Disclaimer- I do not own X-men.
When he had finally escaped three-mile island he was too exhausted to be overjoyed.
For the first time in a long time he slept without nightmares plaguing him, without the fear that when he woke up he would be strapped down to a surgeon's table having his body poked and prodded at.
Doctors always have cold hands.
Hands that were supposed to be caring and gentle, were instead cruel and rough.
The Doctors could be called other things as well:
Sadists.
Enemies.
Monsters.
Murderers.
He lost count of how many mutants didn't come back to their cells after a round of "testing".
No, he corrects himself, how many people didn't come back to their cells. They weren't just mutants, they were people. Ones that cried in the middle of the night, ones that begged for mercy, some that even held hope. They were people and he would never let himself forget them, he couldn't let his mind be de-sensitized by that place.
Sometimes, they screamed so loud you could hear them from the part of the facility that he was in.
Sometimes they were mere children.
And most of the time, they never stood a chance.
He slept for three days.
When he woke up he wasn't even hungry(he was used to going days without food), and when he finally ate and looked in the mirror he didn't recognize himself.
Rail thin, wild hair, pale skin.
This wasn't him.
He told himself that.
First in a whisper:
"This isn't me."
Then in a shout:
"This isn't me!"
His fist flew into the mirror, breaking it into shards, and he felt a just little bit better; a little bit safer from himself.
What had they done to him?
He felt angry, depressed, polluted by them.
Somehow when he imagined his freedom he imagined everything would be better.
What many people neglect to realize is that memories follow you.
And these memories never allowed him a moment of peace.
His body had escaped, but his mind hadn't. He was still there among those people, and now they were crying for help, asking him:
"Why didn't you save us?"
Guilt wasn't something he was familiar with. He had been taught as a child that in order to pull off a heist you needed to remove all traces of the pesky emotion.
But now it was clawing at him.
For a week he floated in-and-out of reality.
For a week he felt as if it had all been for nothing.
After a week, he was sick of pitying himself and decided to do something about it.
When he showered, his hair came out in chunks that had been clumped together by oil, dirt, and blood. He took the time to scrub away every sign of his imprisonment and when the last bit of the filth was sucked down the drain he felt pounds lighter.
A new start.
After drying himself and tending to his wounds he carefully adjusted his white shirt to make sure it wasn't showing any of his bandages. Yards of sterile gauze that wrapped around his body to hide what would soon be spider-webs of scars all over his arms and part of his hands. He shrugged on a trench coat for good measure, part of him hoping it would better hide his injuries, and the other part of him hoping it would make it feel like his old self.

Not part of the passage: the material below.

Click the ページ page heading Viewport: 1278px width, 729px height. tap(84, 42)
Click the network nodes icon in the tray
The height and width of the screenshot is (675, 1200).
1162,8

That night he drank and played cards.
Two things he did extremely well.
Two things that helped him forget.
But not to move on.
Never to move on...
He saw that place when he slept, even when he was awake; it was always there. He saw the cramped cells, the dying people, and felt the cold, sterile hands of the doctors.
If he tried hard enough maybe he could be like his old self, maybe...
The old Remy LeBeau didn't have to try to be careless, he just was. He didn't have the same burdens, and he enjoyed drinking and playing cards.
The new Remy however, has to work to be careless, to get lost in the insanity of his actions. He has many burdens that he drinks to get away from, and he plays cards to trick his mind into believing that he's back to normal.
Everyone has their own problems.
Some people just have more than others.
And Remy... Gambit... Le Diable Blanc... has lost count.
A/N - I was just playing around with some words, and got this. I really enjoy writing things like it, because I just let my mind wander. I hope you enjoyed it.